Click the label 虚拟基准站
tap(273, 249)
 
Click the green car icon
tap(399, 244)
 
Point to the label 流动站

——————————

# Written exercise:
Which lines in the data above contain the word "label"? Copy each of those lines in full.

# Expected answer:
Click the label 虚拟基准站
Point to the label 流动站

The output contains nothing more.